**Set problem:** Reproduce everything in the listing below from the line containing "You are a GUI" down to the end of the listing, leaving out the pictures.

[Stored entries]

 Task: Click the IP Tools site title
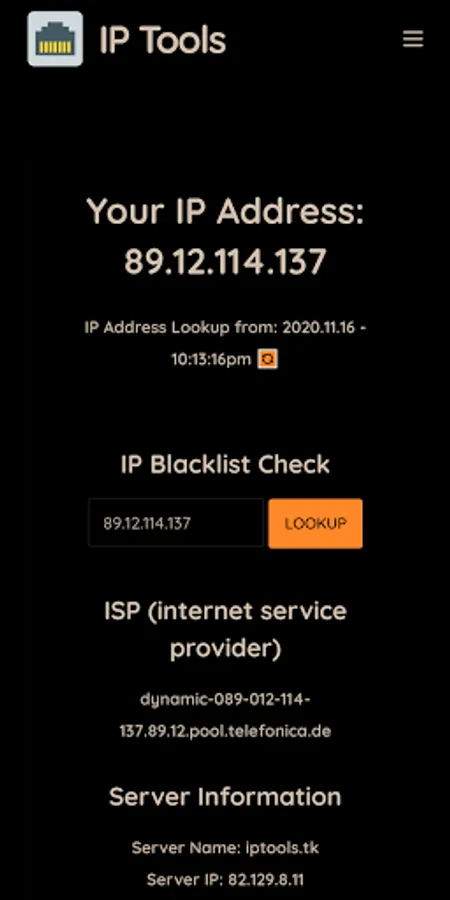click(x=162, y=40)
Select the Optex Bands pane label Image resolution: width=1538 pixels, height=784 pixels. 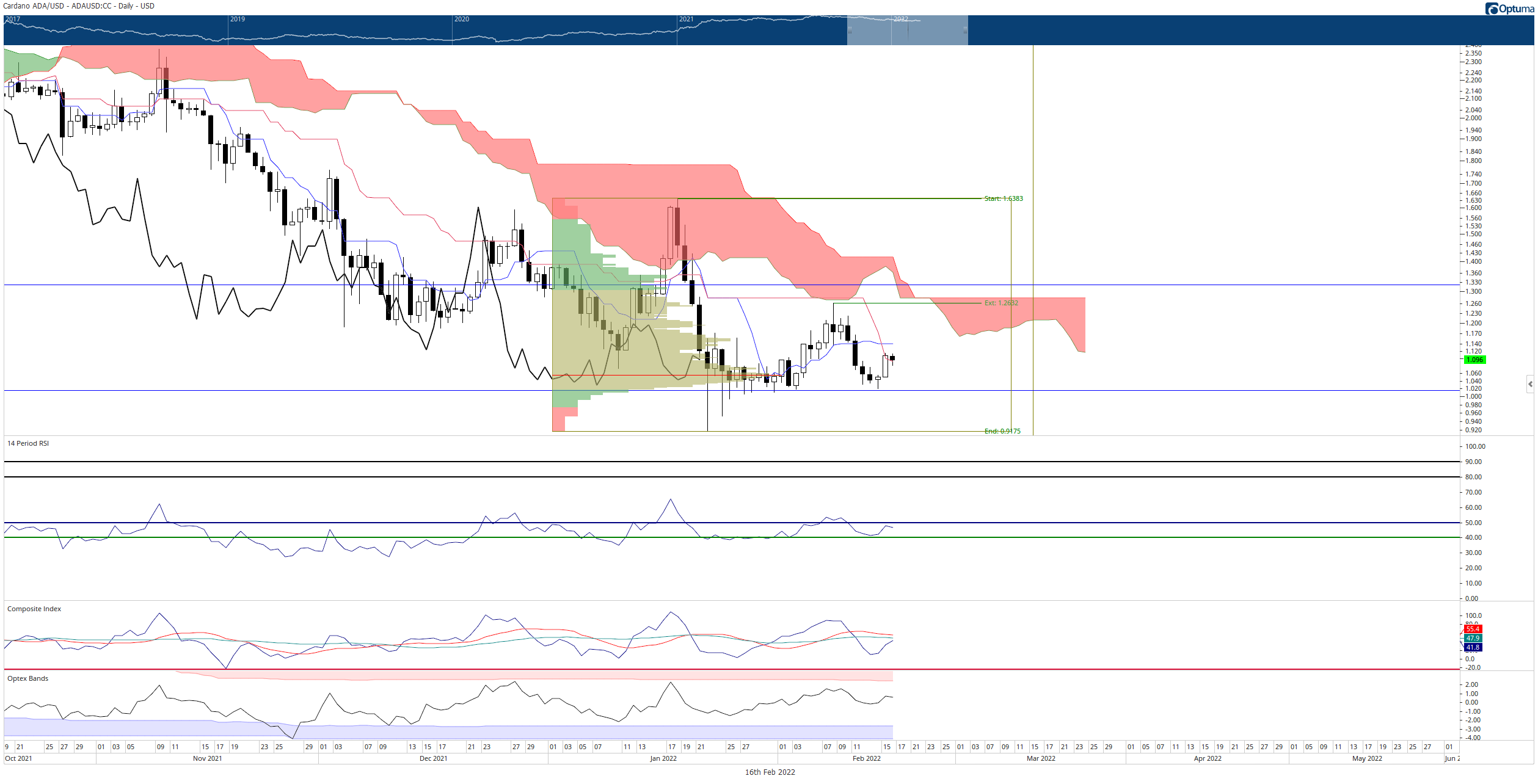click(27, 678)
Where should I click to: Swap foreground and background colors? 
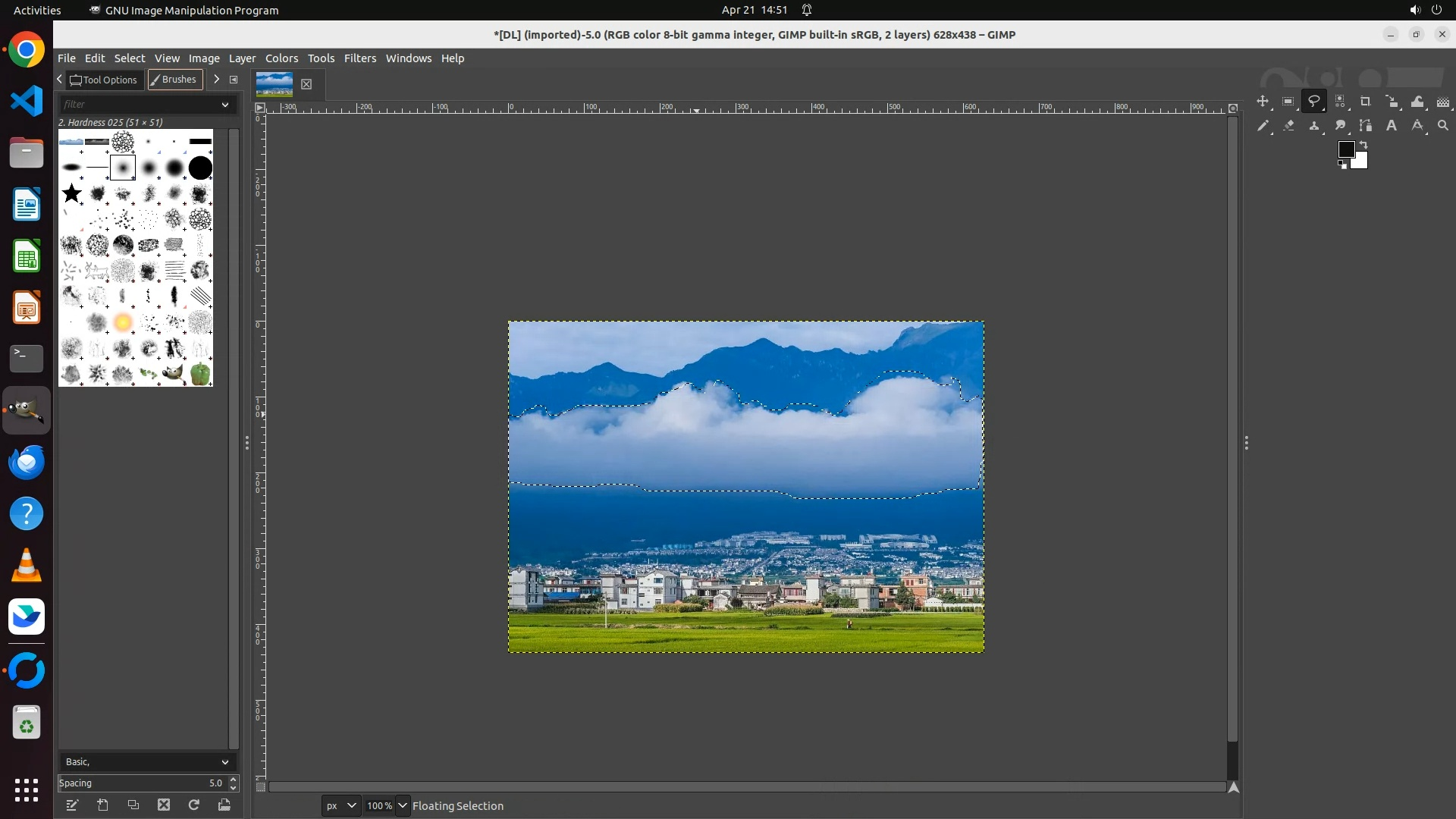tap(1363, 144)
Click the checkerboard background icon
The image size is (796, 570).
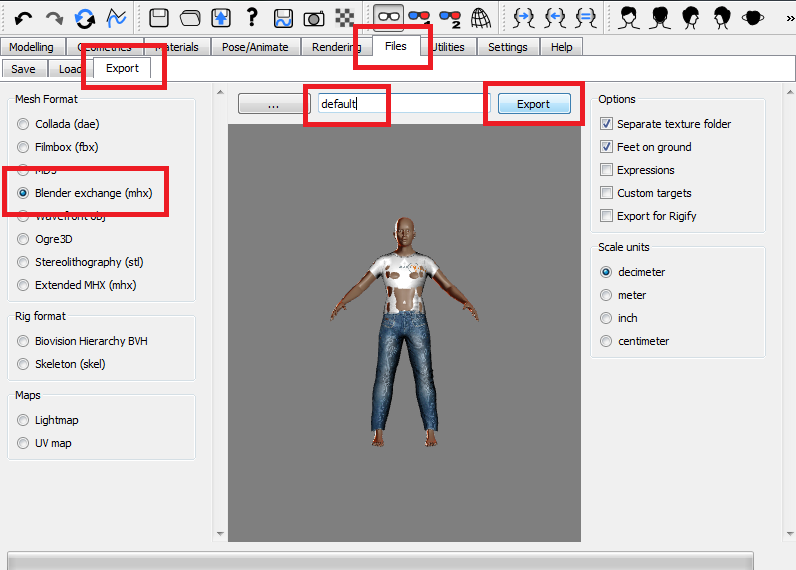click(x=344, y=16)
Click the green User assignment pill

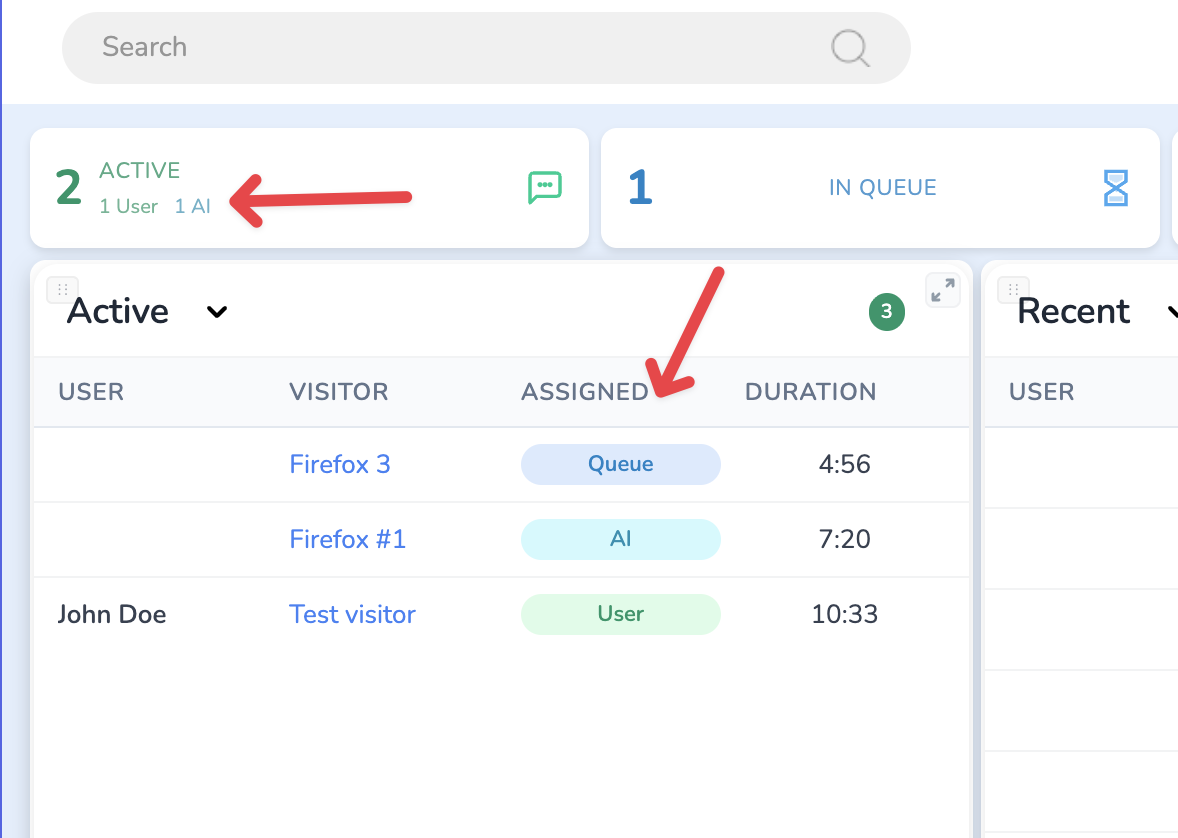tap(620, 614)
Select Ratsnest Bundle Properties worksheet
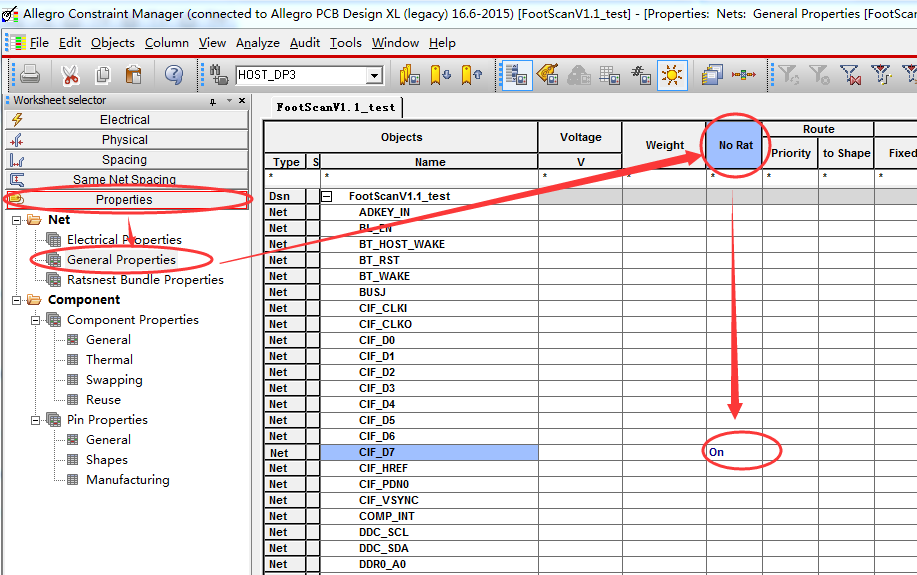917x575 pixels. [145, 280]
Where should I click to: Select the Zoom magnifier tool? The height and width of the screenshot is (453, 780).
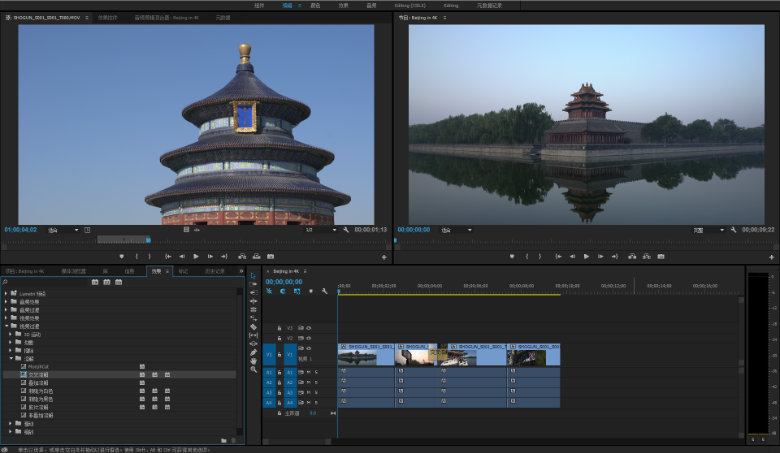coord(253,369)
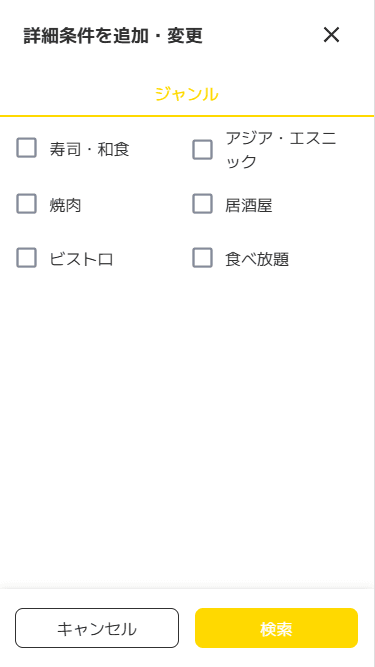Check the 食べ放題 checkbox box

click(202, 257)
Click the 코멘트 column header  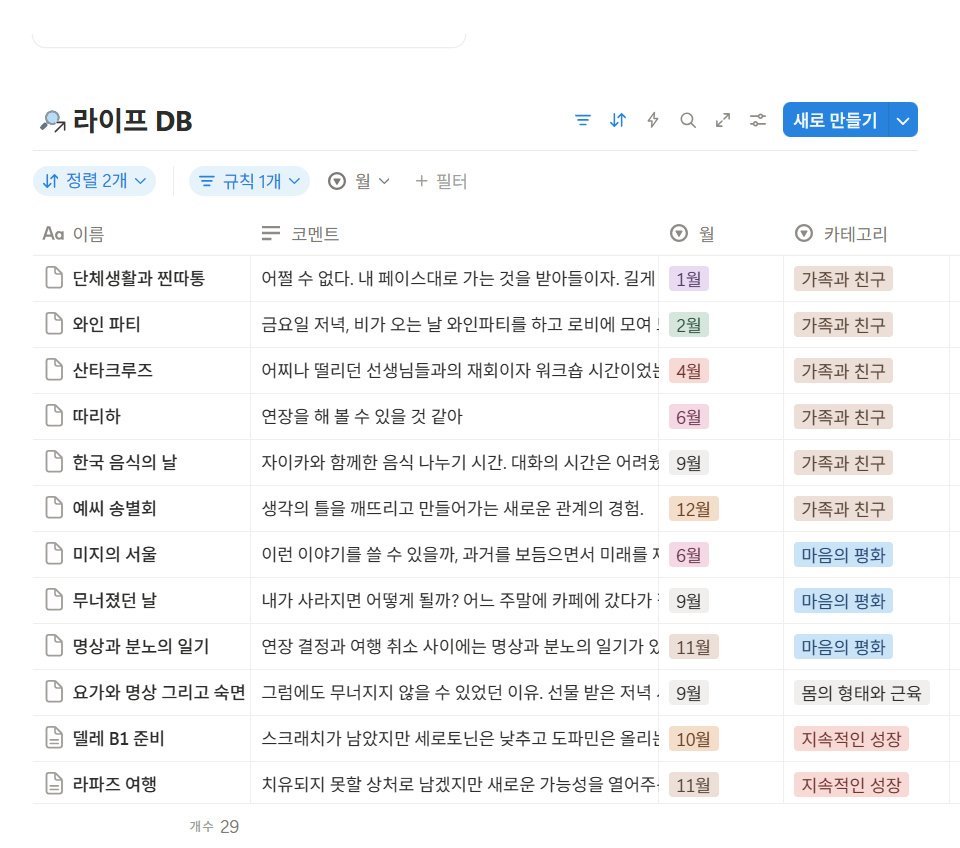314,234
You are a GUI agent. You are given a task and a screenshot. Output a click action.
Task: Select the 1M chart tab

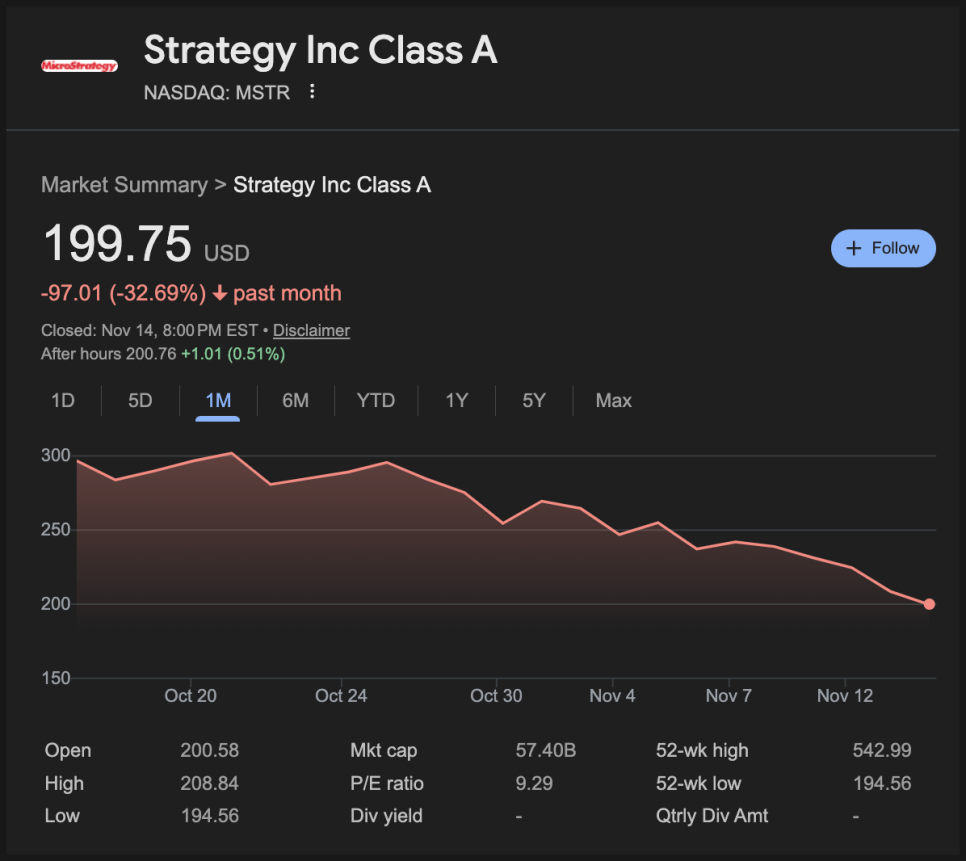[218, 401]
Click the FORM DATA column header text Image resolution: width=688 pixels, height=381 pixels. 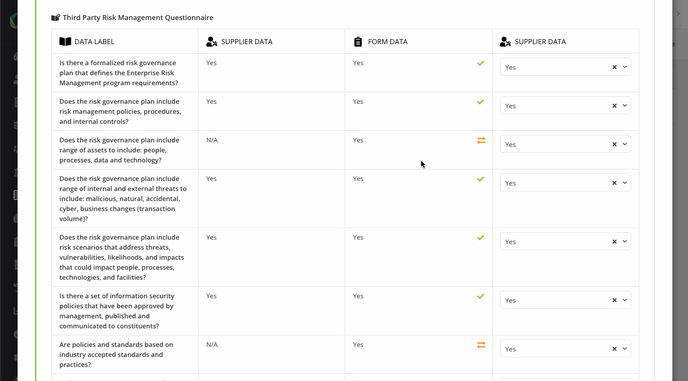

**Written response:**
You are a GUI agent. You are given a task and a screenshot. Output a click action.
Task: Select the 1M chart tab

[218, 401]
Click the FORM DATA column header text Image resolution: width=688 pixels, height=381 pixels. 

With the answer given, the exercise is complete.